The story was repeated on BBC1 across four consecutive evenings from 22–25 August 1983, achieving viewing figures of 4.2, 4.3, 3.9 and 5.0 million viewers respectively.

Paul Cornell, Martin Day, and Keith Topping gave the serial a positive review in The Discontinuity Guide (1995), writing, "One of the best Doctor Who stories ever, astonishingly directed and written as a theatrical piece brimming with allusions and parallels. It's also got a direct and unsilly performance from Simon Rouse, and a thoughtful one from Nerys Hughes." In The Television Companion (1998), David J. Howe and Stephen James Walker praised the dream sequences, the "intelligence and sophistication" of the script and direction, as well as the main cast. They felt that these outweighed the more negative aspects, such as a plot that could be hard to follow and the unconvincing alien environment and snake. In 2012, Patrick Mulkern of Radio Times called Kinda "an imperfect gem", with some production shortcomings in an otherwise worthwhile story. He praised the guest cast and the "unusually adult psychodrama". The A.V. Club reviewer Christopher Bahn said that the strength of the serial was "the way it behaves like an experimental stage-theater piece", with the highlight being Tegan's dream sequences. However, he felt that a problem was that the TARDIS crew was "kind of sidelined ... and rather passive", with the Doctor merely reacting to events. DVD Talk's Justin Felix gave Kinda three and a half out of five stars, describing it as fun and interesting, though with its fair share of poor special effects. Ian Berriman of SFX gave the serial a positive review, highlighting its adult tone and the strong female roles.

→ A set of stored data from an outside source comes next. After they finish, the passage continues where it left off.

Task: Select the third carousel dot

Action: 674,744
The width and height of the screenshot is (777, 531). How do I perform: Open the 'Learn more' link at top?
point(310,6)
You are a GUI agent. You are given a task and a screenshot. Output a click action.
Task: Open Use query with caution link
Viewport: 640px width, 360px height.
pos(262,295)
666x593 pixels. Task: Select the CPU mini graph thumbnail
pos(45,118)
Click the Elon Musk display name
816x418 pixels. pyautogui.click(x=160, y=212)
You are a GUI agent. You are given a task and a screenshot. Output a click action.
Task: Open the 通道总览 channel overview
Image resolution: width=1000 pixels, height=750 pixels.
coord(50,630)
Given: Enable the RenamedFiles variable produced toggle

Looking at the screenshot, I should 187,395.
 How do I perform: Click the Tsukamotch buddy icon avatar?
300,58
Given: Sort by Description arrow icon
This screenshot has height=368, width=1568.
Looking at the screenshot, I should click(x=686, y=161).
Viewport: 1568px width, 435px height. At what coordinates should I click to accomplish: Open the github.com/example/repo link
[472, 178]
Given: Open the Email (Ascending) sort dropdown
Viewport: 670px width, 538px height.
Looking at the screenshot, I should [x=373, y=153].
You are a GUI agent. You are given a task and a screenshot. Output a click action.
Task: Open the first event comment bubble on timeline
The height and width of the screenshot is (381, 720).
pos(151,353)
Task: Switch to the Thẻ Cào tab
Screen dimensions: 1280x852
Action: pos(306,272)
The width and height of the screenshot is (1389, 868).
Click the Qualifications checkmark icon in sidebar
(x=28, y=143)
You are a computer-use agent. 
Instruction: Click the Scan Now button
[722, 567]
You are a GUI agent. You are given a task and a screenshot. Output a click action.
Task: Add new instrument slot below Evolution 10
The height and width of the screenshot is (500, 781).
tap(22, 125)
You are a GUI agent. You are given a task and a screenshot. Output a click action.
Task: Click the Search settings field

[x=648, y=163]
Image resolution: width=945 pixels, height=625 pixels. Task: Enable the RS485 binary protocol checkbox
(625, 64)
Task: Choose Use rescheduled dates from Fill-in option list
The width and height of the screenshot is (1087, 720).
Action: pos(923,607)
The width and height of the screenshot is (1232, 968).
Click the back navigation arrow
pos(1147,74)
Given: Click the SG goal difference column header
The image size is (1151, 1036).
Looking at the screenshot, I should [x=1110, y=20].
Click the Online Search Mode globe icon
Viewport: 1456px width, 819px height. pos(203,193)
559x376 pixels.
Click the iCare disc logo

| Episode | Title | Run time | Original release date | UK viewers (millions) |
|---|---|---|---|---|
| 1 | "Part One" | 24:50 | 1 February 1982 | 8.4 |
| 2 | "Part Two" | 24:58 | 2 February 1982 | 9.4 |
| 3 | "Part Three" | 24:17 | 8 February 1982 | 8.5 |
| 4 | "Part Four" | 24:28 | 9 February 1982 | 8.9 |

==Commercial releases==

===In print===

A novelisation of this serial, written by Terrance Dicks, was published by Target Books in December 1983.

In 1997, the novel was also issued by BBC Audio as an audio book, read by Peter Davison.

===Home media===
Kinda was released on VHS in October 1994 with a cover illustration by Colin Howard. This story was released on DVD on 7 March 2011, along with the sequel Snakedance in a special-edition box-set entitled Mara Tales. For this DVD release there is an option for the effect of the Mara at the end of part 4 to be replaced with a CGI version. This serial was also released as part of the Doctor Who DVD Files in Issue 93 on 25 July 2012 (minus any special features).

The serial was released on blu-ray in December 2018 as part of "The Collection - Season 19" box set.